EXERCISE OBJECTIVE — Carry on the text about the novel Me and Earl and the Dying Girl, starting right after its last sentence.

A few days after the screening, Rachel dies. Greg goes to Earl to talk about it and discovers that he destroyed his copies of their movies. He is done with film-making for good. Greg tells him he will apply to film school instead of college. Earl is opposed to this, saying that Rachel's death shouldn't affect his plans.

In the epilogue, Greg reveals that he wrote the book to explain to his prospective college, the University of Pittsburgh, why he neglected schoolwork during his last school year. After talking with Earl, he decided to retire from film-making, but after writing down his experience, he decided he shouldn't. Greg realizes he is always unhappy because he is trying to be someone he isn't, but he is content when he is just himself. He decides to apply to film school within the next six months. The book ends with him wondering if he should put Rachel in his next film.

==Reception==
Me and Earl and the Dying Girl was generally well received by critics, including starred reviews from Booklist and Kirkus Reviews.

Records from a collection:
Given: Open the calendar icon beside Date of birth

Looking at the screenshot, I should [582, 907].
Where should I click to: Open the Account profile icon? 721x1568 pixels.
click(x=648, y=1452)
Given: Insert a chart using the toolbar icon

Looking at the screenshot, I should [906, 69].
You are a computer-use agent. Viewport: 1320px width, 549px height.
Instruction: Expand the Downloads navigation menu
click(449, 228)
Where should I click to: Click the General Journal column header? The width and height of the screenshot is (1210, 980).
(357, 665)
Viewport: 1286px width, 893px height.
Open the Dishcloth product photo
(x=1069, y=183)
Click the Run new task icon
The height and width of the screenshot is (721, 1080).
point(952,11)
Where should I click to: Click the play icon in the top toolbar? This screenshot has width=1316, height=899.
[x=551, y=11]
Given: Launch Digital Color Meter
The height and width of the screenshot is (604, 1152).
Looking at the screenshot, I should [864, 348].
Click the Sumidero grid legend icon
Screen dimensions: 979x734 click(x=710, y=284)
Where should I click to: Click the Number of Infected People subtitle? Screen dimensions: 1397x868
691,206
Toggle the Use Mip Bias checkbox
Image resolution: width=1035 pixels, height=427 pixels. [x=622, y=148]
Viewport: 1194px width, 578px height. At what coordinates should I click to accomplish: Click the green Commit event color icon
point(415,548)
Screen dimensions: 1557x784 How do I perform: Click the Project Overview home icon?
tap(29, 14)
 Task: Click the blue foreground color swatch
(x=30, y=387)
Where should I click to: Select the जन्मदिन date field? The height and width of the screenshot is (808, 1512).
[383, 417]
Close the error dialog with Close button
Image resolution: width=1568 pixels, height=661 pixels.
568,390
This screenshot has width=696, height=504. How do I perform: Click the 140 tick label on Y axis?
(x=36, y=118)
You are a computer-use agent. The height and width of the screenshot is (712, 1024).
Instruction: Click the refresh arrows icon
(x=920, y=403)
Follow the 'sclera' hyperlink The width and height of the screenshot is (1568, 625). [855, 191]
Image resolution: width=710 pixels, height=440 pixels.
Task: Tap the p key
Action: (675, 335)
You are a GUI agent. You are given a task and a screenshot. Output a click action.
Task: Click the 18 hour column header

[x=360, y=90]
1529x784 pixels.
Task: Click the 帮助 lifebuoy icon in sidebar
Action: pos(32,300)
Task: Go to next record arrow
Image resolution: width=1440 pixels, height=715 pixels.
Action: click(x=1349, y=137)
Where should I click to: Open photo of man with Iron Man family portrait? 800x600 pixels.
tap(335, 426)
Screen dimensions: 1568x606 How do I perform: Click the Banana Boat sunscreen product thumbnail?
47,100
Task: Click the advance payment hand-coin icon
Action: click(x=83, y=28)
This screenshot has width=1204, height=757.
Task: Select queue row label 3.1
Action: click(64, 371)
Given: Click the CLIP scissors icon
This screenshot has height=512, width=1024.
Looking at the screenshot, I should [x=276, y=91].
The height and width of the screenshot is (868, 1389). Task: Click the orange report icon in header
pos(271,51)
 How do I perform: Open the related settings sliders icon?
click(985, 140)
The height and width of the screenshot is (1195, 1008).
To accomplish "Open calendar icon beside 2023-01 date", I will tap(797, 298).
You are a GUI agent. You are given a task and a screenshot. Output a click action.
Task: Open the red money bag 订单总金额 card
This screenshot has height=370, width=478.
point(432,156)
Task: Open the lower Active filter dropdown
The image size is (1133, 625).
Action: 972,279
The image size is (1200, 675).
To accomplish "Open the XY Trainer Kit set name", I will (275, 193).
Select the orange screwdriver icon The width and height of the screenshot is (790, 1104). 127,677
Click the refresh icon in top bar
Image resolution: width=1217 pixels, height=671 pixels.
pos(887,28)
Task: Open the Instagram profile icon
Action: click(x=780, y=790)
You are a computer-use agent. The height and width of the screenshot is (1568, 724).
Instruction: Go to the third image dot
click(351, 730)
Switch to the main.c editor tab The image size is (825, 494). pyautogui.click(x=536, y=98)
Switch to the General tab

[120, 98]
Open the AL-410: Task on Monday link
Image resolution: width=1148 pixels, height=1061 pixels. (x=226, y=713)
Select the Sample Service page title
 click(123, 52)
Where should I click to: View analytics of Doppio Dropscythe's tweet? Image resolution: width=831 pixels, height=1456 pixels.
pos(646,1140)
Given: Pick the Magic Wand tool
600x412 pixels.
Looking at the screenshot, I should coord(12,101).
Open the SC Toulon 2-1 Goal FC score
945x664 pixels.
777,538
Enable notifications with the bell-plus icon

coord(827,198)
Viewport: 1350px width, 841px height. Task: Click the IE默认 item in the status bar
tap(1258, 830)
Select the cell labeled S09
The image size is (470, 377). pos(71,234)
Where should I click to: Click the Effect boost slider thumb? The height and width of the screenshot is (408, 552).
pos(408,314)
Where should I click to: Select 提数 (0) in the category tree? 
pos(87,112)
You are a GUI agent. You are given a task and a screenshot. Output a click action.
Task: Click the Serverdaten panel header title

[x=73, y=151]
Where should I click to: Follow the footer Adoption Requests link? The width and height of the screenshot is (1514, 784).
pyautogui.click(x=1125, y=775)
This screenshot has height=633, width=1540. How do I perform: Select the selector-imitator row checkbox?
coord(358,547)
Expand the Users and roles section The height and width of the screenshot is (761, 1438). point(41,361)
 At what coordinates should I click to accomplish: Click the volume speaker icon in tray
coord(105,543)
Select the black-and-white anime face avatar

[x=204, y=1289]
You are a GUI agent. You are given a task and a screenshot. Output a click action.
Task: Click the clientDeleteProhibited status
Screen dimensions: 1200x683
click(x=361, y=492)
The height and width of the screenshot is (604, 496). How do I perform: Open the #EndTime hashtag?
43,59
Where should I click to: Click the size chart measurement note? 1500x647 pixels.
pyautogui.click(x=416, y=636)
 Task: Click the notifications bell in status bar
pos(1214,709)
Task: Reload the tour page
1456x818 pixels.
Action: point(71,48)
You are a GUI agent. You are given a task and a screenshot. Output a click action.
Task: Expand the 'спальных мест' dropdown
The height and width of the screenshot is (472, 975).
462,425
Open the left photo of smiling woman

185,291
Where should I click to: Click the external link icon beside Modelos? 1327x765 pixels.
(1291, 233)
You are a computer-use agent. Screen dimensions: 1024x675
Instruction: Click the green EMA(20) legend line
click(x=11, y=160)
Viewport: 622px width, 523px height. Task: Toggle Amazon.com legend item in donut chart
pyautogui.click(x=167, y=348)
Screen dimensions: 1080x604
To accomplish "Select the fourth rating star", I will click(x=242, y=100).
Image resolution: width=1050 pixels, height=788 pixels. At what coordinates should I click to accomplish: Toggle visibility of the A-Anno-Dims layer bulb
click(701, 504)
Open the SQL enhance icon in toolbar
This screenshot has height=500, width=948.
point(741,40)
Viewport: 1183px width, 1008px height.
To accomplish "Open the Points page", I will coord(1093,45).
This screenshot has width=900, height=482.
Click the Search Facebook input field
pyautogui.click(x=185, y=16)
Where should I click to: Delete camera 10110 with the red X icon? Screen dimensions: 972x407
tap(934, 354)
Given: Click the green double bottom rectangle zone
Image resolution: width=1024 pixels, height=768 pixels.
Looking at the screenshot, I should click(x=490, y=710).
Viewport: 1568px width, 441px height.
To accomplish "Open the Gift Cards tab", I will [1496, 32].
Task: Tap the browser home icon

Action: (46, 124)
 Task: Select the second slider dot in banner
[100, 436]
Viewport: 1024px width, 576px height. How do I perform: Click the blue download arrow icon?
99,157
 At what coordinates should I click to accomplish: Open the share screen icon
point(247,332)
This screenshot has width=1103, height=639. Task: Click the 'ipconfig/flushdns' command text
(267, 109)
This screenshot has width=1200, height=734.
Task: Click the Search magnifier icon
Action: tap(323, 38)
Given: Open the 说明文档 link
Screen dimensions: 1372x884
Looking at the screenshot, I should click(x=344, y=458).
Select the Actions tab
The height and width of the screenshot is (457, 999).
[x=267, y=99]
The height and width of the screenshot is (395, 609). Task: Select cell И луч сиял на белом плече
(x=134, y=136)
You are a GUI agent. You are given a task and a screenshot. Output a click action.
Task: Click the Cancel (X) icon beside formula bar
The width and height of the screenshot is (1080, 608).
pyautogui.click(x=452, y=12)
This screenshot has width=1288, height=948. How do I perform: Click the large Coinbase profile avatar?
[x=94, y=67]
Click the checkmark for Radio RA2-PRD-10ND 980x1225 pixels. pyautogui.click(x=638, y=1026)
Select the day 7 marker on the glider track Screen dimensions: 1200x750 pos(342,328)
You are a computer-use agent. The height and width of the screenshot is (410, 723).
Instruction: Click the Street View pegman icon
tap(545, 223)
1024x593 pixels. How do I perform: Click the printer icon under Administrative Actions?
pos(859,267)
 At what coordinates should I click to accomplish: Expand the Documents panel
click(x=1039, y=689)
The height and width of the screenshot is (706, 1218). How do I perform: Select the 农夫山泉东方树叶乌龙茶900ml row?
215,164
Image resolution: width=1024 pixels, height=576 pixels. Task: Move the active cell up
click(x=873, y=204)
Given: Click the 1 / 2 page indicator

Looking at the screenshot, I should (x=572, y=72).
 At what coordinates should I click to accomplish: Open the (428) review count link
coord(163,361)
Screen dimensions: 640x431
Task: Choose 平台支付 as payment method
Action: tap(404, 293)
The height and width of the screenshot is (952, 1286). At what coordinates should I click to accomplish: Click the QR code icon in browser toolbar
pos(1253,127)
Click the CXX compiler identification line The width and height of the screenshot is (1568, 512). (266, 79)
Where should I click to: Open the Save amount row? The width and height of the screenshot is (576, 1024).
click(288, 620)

EXPECTED ANSWER —
Booklist's Daniel Kraus wrote "One need only look at the chapter titles ... to know that this is one funny book, highlighted by screenplay excerpts and Earl’s pissy wisdom. What’s crazy is how moving it becomes in spite of itself. The characters are neither smart or precocious ... But it’s this honest lack of profundity, and the struggle to overcome it, that makes Andrews’ debut actually kinda profound."

Kirkus Reviews stated the book "stands on its own in inventiveness, humor and heart."

A mixed review from Publishers Weekly stated "This tale tries a little too hard to be both funny and tragic, mixing crude humor and painful self-awareness. Readers may be either entertained or exhausted by the grab bag of narrative devices Andrews employs ... In trying to defy the usual tearjerker tropes, Andrews ends up with an oddly unaffecting story." The outlet praised the audiobook's production, though, claiming "The use of multiple voices textures the story and increases the entertainment value."

Booklist included Me and Earl and the Dying Girl on their 2012 "Top 10 First Novels for Youth" list, and Young Adult Library Services Association named on their 2013 Best Fiction for Young Adults list.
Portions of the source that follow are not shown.